◆ **TASK TO COMPLETE**
Nothing but an exact copy of the listing should be given.

DATA EXCERPTS Block Start

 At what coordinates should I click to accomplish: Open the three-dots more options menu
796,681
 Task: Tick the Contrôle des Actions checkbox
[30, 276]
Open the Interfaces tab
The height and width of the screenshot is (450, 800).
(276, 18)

DATA EXCERPTS Block End

◆ **TASK ANSWER**
 At what coordinates should I click to accomplish: Open the three-dots more options menu
796,681
 Task: Tick the Contrôle des Actions checkbox
[30, 276]
Open the Interfaces tab
The height and width of the screenshot is (450, 800).
(276, 18)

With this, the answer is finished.